* _Your goal_
From the line containing "Task: Open the Notifications bell panel" through the last line of the data, return those lines exactly as written and nothing more.

Extracted data entries
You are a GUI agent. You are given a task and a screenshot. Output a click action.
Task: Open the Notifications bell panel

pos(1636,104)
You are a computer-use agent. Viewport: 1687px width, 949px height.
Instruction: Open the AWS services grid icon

* _Solution to the problem_
Task: Open the Notifications bell panel

pos(1636,104)
You are a computer-use agent. Viewport: 1687px width, 949px height.
Instruction: Open the AWS services grid icon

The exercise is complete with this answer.